Keegan Ales has spent the last decade or so building a reputation for its tasty craft-brewed beer that may be Kingston’s most popular export since the demise of the brick industry. Now, the Midtown brewery is putting their stamp on a new venture which will allow anybody with a kitchen and a little patience to create their own suds.
On Tuesday, Aug. 14 Keegan’s Home Brew and Mercantile opened with some fanfare among the local chamber of commerce crowd and a lot of enthusiasm among home brewers. The store, which stands across the parking lot from the Keegan Ales brewery and tap room on St. James Street, will serve as a homebrew supply store as well as a showcase for Keegan Ales merchandise and local gourmet food products.
“I just couldn’t stand to see another vacant Midtown store,” brewery owner Tommy Keegan said at the ribbon-cutting, joined by Mayor Shayne Gallo, Ulster chamber President Ward Todd and about a dozen other friends and supporters.
Inside the store, sacks of grain and tubs of malt share space with Keegan Ales T-shirts and pint glasses as well as food products, and even soap made with Keegan beer. There were some bourbon barrels too — Keegan Ales teamed up with the Culinary Institute of America for the limited edition American Bounty Anniversary Ale. As part of the 30th birthday of the CIA’s famed restaurant, Keegan’s has combined two of its mainstay brews, but with a twist. “This blend of Keegan’s [golden ale] Old Capital and their dark and creamy Mother’s Milk is aged in American whiskey barrels,” said Noelle Guagliardo, the CIA’s beverage manager. “The result is a delicious medium-bodied ale with hints of oatmeal, chocolate, caramel and smoke.”
According to Tommy Keegan, the store’s product line hews to his belief in locally grown, locally produced products. As an example, Keegan cites the Joe Mama’s Milk soap combines Keegan’s own coffee-infused stout beer, coffee from locally based Monkey Joe’s and soap from the Edelweiss Soap Company on Wall Street.
“That little five ounce bar of soap represents three companies within a mile of each other in Kingston,” said Keegan. “That’s a local product.”
But the heat of the new venture is home brewing. Making one’s own beer is a millennia-old occupation that returned to this land in 1978 when President Jimmy Carter signed a law lifting taxes on beer brewed for personal consumption. Since then, home brewing has grown from a clandestine hobby into a major industry with what is estimated to be a million adherents and hundreds of competitive events held each year across the country —except in Mississippi and Alabama, the only states where home beer brewing remains illegal.
‘Anyone can do it’
Home brewing techniques range from the simple and straightforward to the mind-bogglingly complex (most professional brewers have a background in microbiology). Would-be home brewers typically start out “extract brewing” using pre-made malt extract as a base combined with hops and grain for flavor, then move on to making their own mash and generating beer from scratch. A starter kit and everything you need to make about five gallons of homebrew will run you about $100, according to Keegan’s home brewing consultant, Pat Sylvester.
“It seems impossible at first,” said Sylvester, who has been home-brewing for the past year and a half. “But with extract brewing, it’s almost foolproof. Anyone can do it.”

Saved entries
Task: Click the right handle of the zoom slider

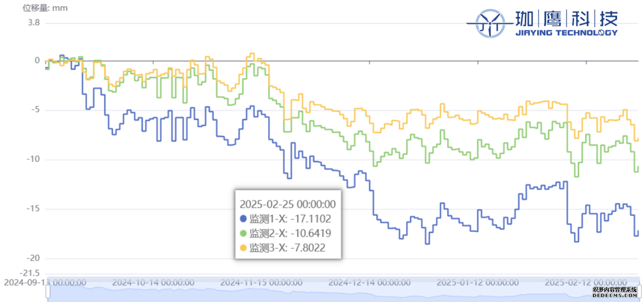Action: click(638, 293)
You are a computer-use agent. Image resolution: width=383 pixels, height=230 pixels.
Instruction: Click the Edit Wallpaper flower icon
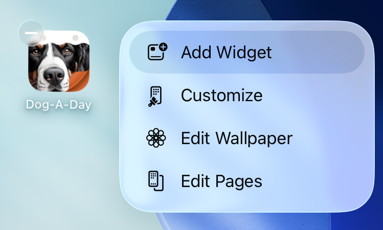point(156,137)
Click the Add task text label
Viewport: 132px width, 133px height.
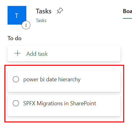click(37, 54)
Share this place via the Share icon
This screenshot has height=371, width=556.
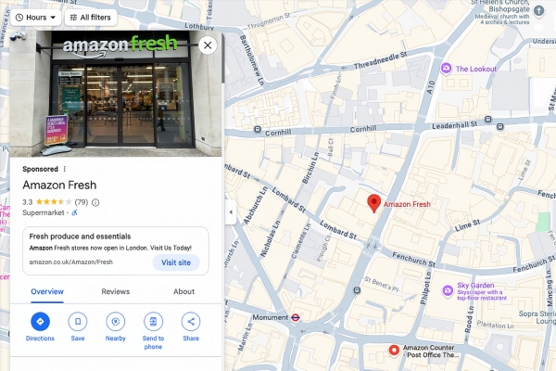pos(191,321)
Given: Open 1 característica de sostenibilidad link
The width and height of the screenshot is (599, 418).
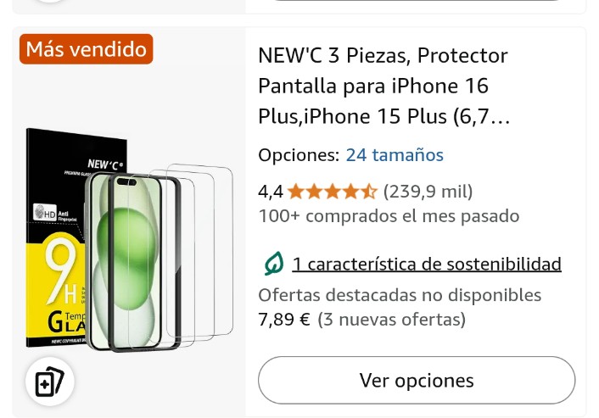Looking at the screenshot, I should [427, 265].
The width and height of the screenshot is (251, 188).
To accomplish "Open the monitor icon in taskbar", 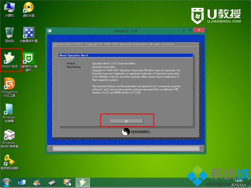I will 22,183.
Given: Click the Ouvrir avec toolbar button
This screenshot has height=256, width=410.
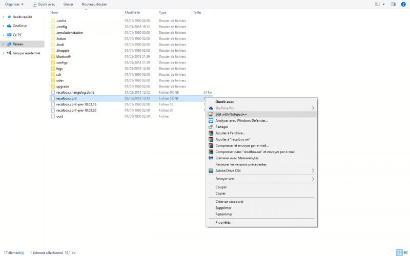Looking at the screenshot, I should (x=44, y=4).
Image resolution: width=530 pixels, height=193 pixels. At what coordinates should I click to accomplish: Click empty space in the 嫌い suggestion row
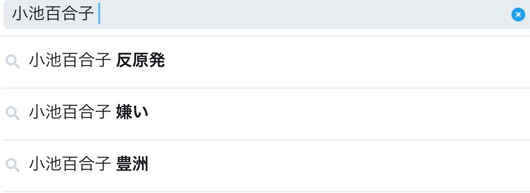(338, 114)

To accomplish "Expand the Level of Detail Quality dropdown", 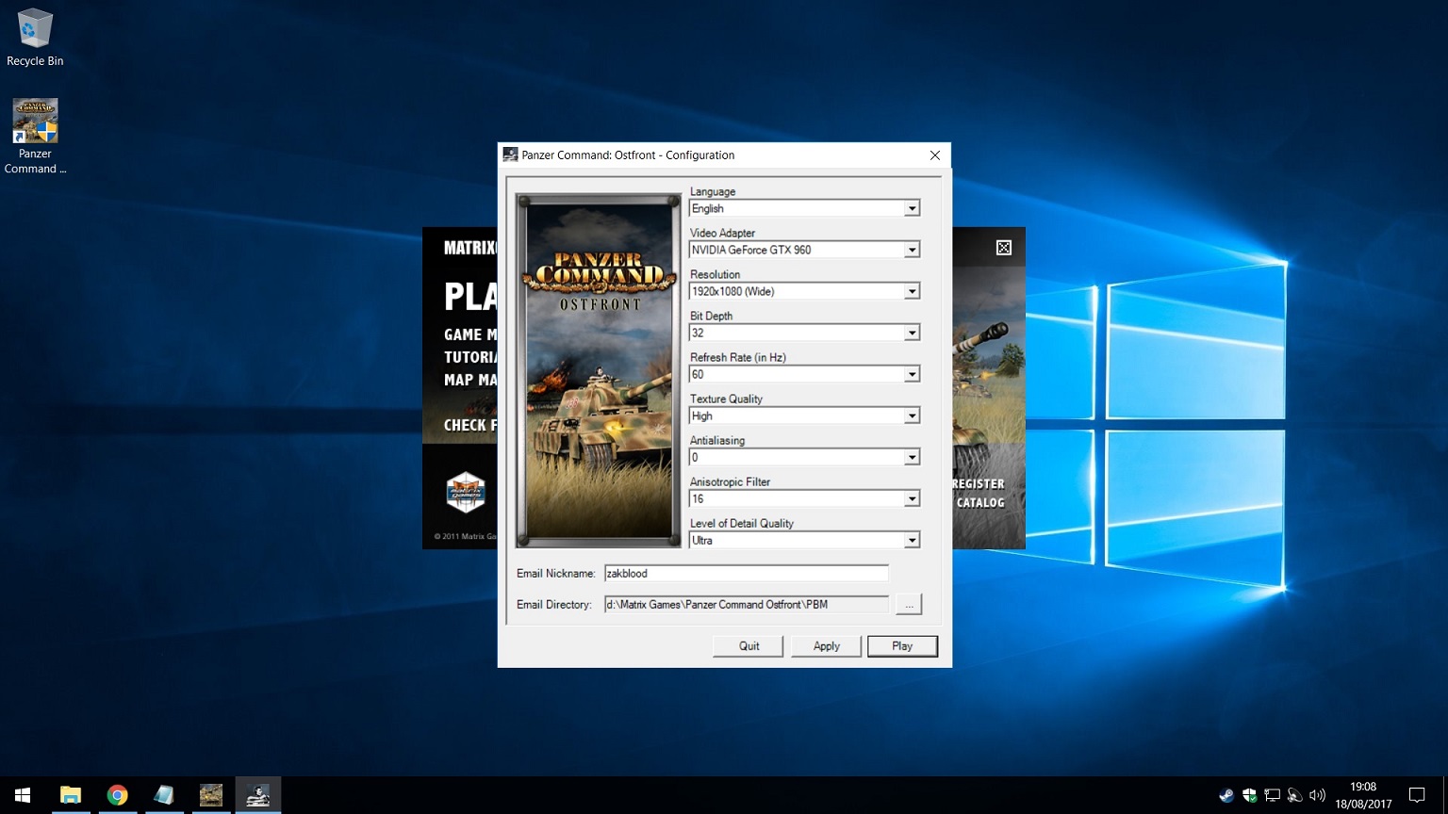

Work instruction: Rewrite the article on Keegan's Home Brew and Mercantile, starting with "On Tuesday, Aug." and going on through "friends and supporters.", with "ribbon-cutting" replaced by "grand opening".

Response area:
On Tuesday, Aug. 14 Keegan’s Home Brew and Mercantile opened with some fanfare among the local chamber of commerce crowd and a lot of enthusiasm among home brewers. The store, which stands across the parking lot from the Keegan Ales brewery and tap room on St. James Street, will serve as a homebrew supply store as well as a showcase for Keegan Ales merchandise and local gourmet food products.
“I just couldn’t stand to see another vacant Midtown store,” brewery owner Tommy Keegan said at the grand opening, joined by Mayor Shayne Gallo, Ulster chamber President Ward Todd and about a dozen other friends and supporters.